The Brethren's First Public Room

 •  1 min. read  •  grade level: 11
 
Mr. Parnell-afterward Lord Congleton—who appears to have united with the Brethren in 1829, hired a large auction room in Aungier Street for their use on Lord's day. His idea was that the Lord's table should be a public witness of their position. This was the Brethren's first public room; there they commenced breaking bread about the spring of 1830, if not in the winter of 1829. This strange-looking place for the holy service of the Lord may be taken as a sample of what Brethren's rooms have been in all parts of the country ever since. In order to clear the place for the meeting on Lord's day morning, three or four of the brothers were in the habit of moving the furniture aside on Saturday evening.
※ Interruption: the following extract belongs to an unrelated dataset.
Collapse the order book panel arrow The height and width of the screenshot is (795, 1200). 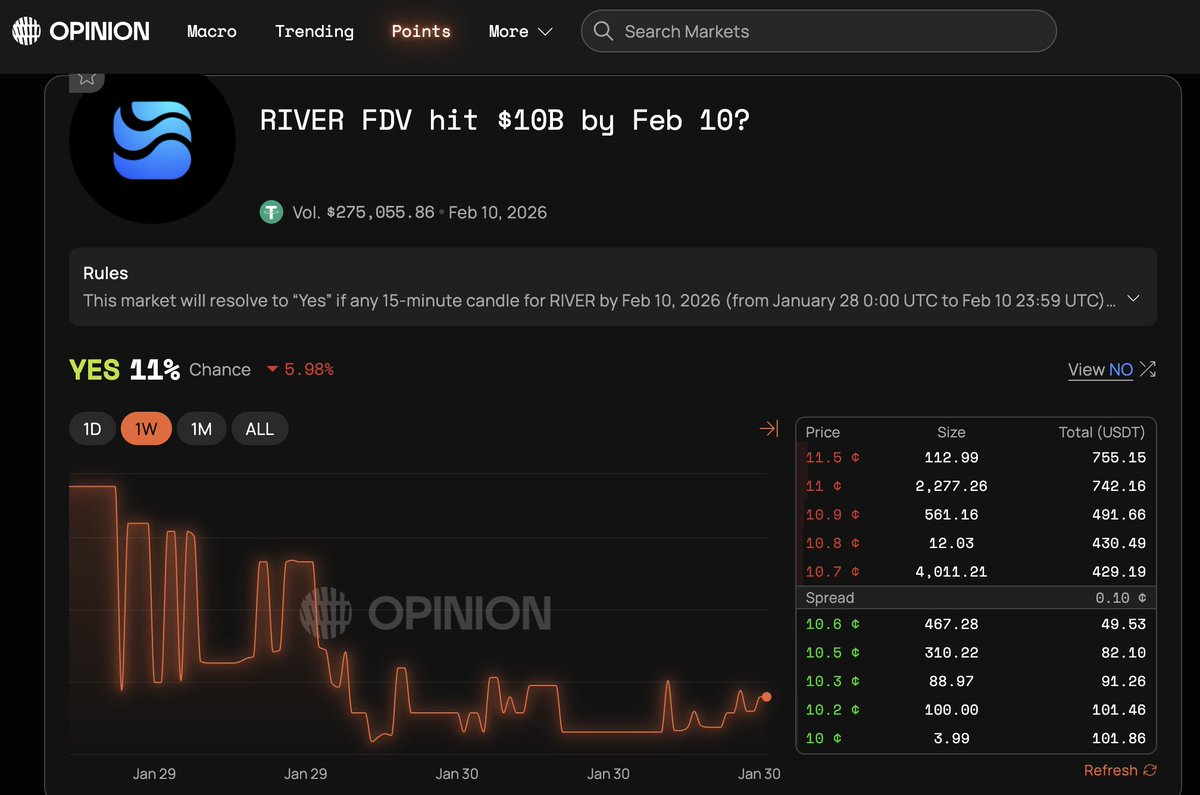point(768,429)
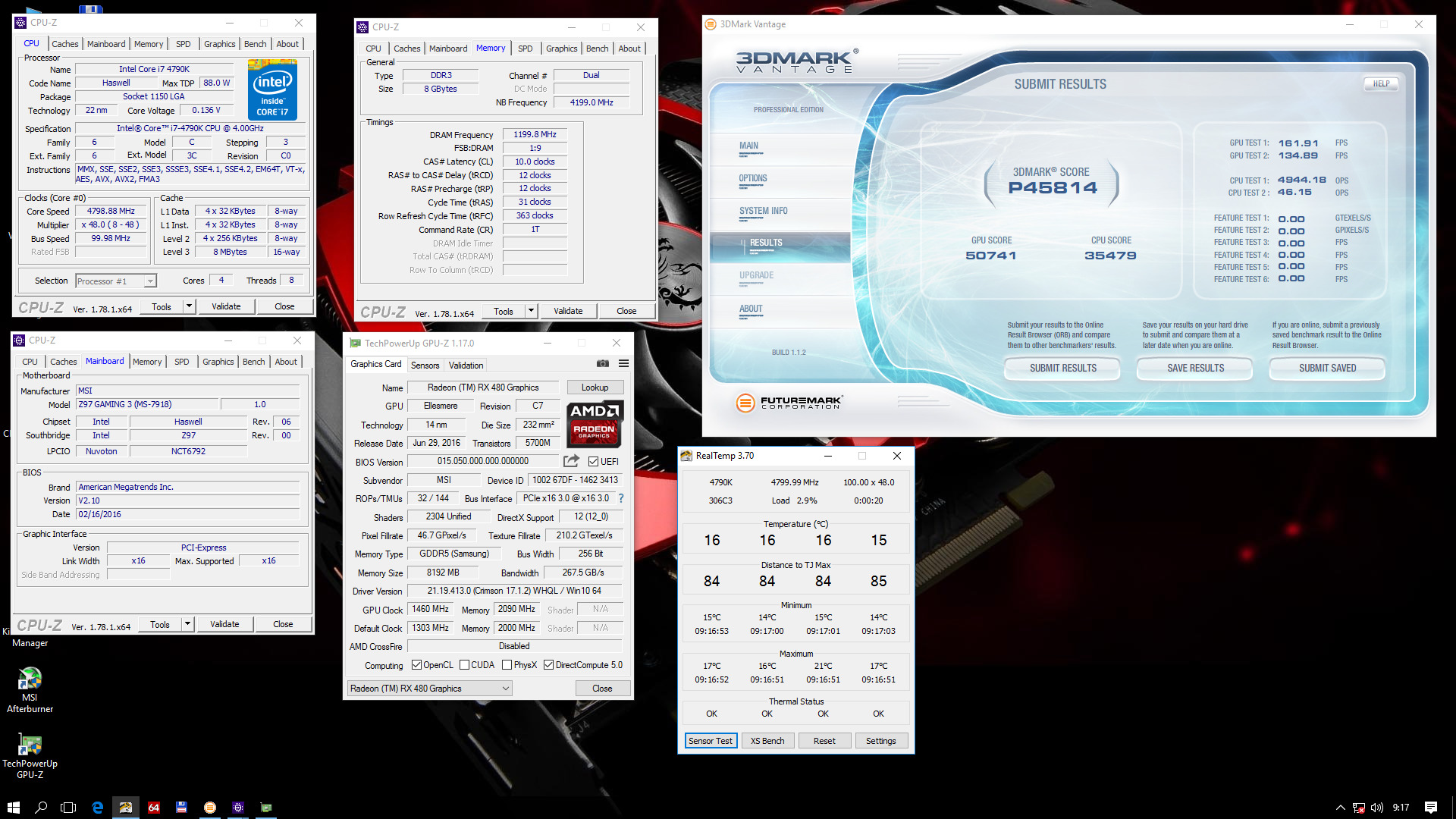Click AIDA64 taskbar icon
The height and width of the screenshot is (819, 1456).
[x=154, y=808]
One of these active brothers, referring to their Saturday night's work, after, a lapse of nearly fifty years, says, " These were blessed seasons to my soul-J. Parnell, W. Stokes, and others, moving the furniture, and laying the simple table with the bread and wine-and never to be forgotten; for surely we had the Master's presence, smile, and sanction, in a movement such as this was." We have heard some describe the strangeness of their feelings on their first visit to this room, having been accustomed to all the proprieties of "church and chapel," but what they heard was entirely new to them, and is remembered to this day. Such love to speak of the peculiar freshness, unction, and power of the word at that time.
The Brethren afterward engaged the room entirely for themselves, and continued to meet in it for several years; so that it became as well known in Dublin to be the Brethren's room, as the Priory of late years in London.